En vertu d'un vaste jeu de chaises musicales, le gouvernement Meloni, le plus à droite qu'ait connu le pays depuis la Seconde Guerre mondiale, cherche à placer des personnes de confiance à la tête de la radio-télévision d'Etat et de prestigieuses institutions publiques.
Dernier trophée en date, celui de Carlo Fuortes, l'administrateur délégué de la Rai, qui a justifié son départ par les pressions qu'exerceraient sur lui ses autorités de tutelle.
Changements de ligne refusés
Dans un courrier au ministère de l'Economie et des Finances dont il dépend, Carlo Fuortes dit refuser les changements de ligne éditoriale et de programmation qu'il ne "considère pas dans l'intérêt de la Rai".
Nommé par le précédent gouvernement de Mario Draghi, il souligne que "depuis le début de 2023, il y a un conflit politique qui concerne mon poste et ma personne et qui affaiblit la Rai".
Fratelli d'Italia (FDI), le parti d'extrême droite de Mme Meloni, avait saisi en septembre 2022 le gendarme de l'audiovisuel contre Carlo Fuortes, en dénonçant la présence à l'antenne du philosophe français Bernard-Henri Lévy, qui avait fustigé la droite italienne mais sans débat contradictoire, alors que la campagne électorale devait s'achever quelques jours plus tard.
"Article Fuortes"
Avant d'arriver à la Rai, M. Fuortes a été à la tête du Théâtre de l'Opéra de Rome, et le gouvernement envisagerait de lui attribuer un placard doré en lui donnant la direction de l'Opéra de Naples.
Or jeudi, un Conseil des ministres a adopté plusieurs décisions, dont une mesure aussitôt baptisée par les médias "l'article Fuortes": cette décision impose à tous les directeurs de théâtres lyriques ayant plus de 70 ans de quitter leur poste au plus tard le 10 juin.
Stéphane Lissner, le directeur français de l'Opéra de Naples, se trouve dans cette situation et son départ devrait permettre de recaser M. Fuortes.
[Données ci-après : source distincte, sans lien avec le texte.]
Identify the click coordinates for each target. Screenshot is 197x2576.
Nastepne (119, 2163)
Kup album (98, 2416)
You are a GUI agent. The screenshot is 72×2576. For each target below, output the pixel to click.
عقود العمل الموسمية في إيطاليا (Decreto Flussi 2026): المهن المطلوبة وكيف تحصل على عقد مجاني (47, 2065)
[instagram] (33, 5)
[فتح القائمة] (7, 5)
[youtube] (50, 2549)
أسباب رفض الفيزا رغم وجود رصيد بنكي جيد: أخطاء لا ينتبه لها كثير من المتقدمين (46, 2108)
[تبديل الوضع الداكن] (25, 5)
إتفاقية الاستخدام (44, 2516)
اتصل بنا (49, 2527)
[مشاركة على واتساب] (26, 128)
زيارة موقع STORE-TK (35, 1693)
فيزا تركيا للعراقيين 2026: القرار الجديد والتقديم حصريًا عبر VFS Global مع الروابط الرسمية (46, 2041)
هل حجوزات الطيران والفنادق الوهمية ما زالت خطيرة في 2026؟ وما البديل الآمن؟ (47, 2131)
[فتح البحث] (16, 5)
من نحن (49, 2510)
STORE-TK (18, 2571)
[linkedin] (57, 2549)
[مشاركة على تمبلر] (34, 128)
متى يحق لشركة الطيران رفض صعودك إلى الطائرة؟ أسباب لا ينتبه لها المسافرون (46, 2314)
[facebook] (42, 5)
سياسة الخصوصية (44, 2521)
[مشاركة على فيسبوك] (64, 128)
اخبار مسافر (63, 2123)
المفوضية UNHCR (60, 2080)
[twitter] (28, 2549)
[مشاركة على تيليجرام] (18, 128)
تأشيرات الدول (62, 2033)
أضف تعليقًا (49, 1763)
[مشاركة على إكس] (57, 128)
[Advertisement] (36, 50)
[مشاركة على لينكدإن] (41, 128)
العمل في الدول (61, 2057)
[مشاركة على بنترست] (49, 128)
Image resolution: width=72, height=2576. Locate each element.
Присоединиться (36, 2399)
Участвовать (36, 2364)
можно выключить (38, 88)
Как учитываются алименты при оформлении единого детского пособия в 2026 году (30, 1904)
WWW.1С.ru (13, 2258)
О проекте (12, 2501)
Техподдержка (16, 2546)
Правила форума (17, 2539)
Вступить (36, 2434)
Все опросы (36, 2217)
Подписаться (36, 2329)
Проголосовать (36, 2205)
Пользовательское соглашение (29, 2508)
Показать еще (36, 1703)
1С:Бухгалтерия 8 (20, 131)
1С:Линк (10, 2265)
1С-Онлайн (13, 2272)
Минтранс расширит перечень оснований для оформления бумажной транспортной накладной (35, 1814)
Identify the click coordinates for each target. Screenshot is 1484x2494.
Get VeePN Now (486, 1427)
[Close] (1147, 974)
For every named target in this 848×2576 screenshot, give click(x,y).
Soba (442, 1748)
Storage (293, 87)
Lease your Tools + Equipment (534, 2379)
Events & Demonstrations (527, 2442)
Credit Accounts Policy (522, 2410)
Selon des sources dans son entourage citées lundi par le quotidien La Repubblica, il ne devrait toutefois pas briguer ce poste.
Selon ce même décret, Dominique Meyer, à la tête de la Scala de Milan, serait aussi frappé par la limite d'âge en 2025. Sollicités par l'AFP, MM. Lissner et Meyer n'ont pas souhaité réagir dans l'immédiat.
Contrôler l'audiovisuel public
Pour le patron d'un des partis de la gauche italienne, Nicola Fratoianni, "avec la démission de Fuortes s'amorcent les manoeuvres en vue du contrôle total de l'audiovisuel public".
"Le gouvernement n'a même pas la patience d'attendre les échéances normales des mandats", déplore Roberto Zaccaria, ex-président de la Rai, professeur de droit constitutionnel et ex-député de gauche, interrogé par l'AFP.
"Il faut avoir le respect des institutions et ne pas les manipuler pour satisfaire ses propres exigences politiques et personnelles", préconise-t-il.